**Your objective**
The answer should consist of each line from the data below that includes "will".

※ ※ ※

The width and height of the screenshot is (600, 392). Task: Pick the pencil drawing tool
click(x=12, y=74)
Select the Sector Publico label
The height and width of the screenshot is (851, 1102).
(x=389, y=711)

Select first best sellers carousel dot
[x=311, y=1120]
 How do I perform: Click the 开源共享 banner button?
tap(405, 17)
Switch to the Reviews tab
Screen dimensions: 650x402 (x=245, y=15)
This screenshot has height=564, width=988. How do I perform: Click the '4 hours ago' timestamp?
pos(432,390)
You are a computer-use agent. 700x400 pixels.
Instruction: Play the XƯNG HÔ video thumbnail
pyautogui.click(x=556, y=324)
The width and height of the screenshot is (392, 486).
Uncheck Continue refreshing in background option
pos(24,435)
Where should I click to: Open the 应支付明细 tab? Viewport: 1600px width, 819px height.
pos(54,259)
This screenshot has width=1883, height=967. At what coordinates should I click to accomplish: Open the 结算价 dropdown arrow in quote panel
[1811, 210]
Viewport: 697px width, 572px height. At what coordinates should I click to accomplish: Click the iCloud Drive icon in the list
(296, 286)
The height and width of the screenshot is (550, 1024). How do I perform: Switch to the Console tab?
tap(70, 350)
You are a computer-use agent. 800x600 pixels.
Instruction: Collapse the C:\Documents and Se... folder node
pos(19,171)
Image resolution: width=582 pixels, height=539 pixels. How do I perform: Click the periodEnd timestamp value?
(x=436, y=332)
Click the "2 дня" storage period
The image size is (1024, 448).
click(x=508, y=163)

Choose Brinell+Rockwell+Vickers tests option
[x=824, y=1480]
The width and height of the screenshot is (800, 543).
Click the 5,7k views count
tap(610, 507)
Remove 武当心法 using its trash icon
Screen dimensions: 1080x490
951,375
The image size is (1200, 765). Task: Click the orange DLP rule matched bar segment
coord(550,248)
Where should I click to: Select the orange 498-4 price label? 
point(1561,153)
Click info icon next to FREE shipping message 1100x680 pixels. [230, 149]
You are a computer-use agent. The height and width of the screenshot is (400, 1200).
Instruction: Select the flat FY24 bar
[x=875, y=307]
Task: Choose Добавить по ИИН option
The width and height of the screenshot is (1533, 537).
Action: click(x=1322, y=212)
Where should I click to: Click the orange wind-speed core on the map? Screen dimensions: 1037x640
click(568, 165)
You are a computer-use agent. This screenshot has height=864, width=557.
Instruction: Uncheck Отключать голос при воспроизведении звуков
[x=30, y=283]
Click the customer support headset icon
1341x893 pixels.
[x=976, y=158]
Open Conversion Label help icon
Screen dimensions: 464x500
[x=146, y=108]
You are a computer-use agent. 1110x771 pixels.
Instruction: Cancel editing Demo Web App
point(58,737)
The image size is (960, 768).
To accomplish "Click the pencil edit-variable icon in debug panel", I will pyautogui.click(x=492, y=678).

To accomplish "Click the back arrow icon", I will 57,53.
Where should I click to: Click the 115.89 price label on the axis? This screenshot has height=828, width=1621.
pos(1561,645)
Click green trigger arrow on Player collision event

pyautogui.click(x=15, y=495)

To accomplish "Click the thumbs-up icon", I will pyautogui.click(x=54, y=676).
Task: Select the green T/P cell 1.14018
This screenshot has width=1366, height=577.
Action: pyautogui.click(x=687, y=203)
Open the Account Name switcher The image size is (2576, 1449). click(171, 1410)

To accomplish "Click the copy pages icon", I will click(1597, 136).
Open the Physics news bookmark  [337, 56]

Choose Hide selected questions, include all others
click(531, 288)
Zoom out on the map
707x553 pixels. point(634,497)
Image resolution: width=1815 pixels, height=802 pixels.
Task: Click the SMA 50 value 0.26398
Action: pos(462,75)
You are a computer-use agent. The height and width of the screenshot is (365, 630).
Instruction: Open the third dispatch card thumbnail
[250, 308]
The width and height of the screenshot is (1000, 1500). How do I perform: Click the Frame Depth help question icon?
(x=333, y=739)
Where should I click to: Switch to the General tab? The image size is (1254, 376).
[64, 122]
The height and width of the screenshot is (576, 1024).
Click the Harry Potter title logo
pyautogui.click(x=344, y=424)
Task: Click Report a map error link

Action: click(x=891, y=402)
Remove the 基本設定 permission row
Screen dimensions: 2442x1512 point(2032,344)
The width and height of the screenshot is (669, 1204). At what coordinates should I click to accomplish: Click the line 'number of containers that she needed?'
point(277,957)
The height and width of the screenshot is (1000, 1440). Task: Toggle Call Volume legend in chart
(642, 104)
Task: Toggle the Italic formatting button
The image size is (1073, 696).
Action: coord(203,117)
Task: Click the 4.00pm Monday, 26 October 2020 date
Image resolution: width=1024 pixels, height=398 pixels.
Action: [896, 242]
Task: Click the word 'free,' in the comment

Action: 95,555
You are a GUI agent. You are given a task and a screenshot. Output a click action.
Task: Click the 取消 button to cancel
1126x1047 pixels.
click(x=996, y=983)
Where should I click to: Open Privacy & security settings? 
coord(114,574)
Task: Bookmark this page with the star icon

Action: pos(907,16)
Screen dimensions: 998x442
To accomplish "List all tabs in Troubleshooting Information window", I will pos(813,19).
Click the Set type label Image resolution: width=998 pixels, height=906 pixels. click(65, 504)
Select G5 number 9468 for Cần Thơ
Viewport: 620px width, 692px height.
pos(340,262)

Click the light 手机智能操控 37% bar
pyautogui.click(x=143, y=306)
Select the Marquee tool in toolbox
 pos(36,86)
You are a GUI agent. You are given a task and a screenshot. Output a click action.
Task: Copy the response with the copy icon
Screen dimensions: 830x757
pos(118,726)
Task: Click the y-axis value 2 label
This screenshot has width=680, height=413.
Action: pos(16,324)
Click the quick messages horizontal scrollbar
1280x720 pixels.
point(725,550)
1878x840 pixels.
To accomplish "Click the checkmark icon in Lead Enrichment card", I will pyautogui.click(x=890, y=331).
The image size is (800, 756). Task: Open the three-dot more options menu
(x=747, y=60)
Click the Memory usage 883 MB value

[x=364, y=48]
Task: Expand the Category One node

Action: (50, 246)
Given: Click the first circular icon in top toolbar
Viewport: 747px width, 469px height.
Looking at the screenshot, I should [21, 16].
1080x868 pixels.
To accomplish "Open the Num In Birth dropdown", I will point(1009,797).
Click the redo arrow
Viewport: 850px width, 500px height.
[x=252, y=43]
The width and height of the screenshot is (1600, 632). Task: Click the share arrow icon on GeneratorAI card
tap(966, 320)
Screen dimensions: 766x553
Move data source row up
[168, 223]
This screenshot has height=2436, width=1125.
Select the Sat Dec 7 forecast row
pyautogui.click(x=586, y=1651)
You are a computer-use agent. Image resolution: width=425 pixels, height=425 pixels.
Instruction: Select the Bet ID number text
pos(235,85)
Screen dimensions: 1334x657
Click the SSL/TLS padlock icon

※ ※ ※

**Response to the task**
To accomplish "Click the pencil edit-variable icon in debug panel", I will pyautogui.click(x=492, y=678).
To accomplish "Click the back arrow icon", I will 57,53.
To accomplish "Click the thumbs-up icon", I will pyautogui.click(x=54, y=676).
To accomplish "Click the copy pages icon", I will click(1597, 136).
To accomplish "List all tabs in Troubleshooting Information window", I will pos(813,19).
To accomplish "Click the checkmark icon in Lead Enrichment card", I will pyautogui.click(x=890, y=331).
To accomplish "Open the Num In Birth dropdown", I will point(1009,797).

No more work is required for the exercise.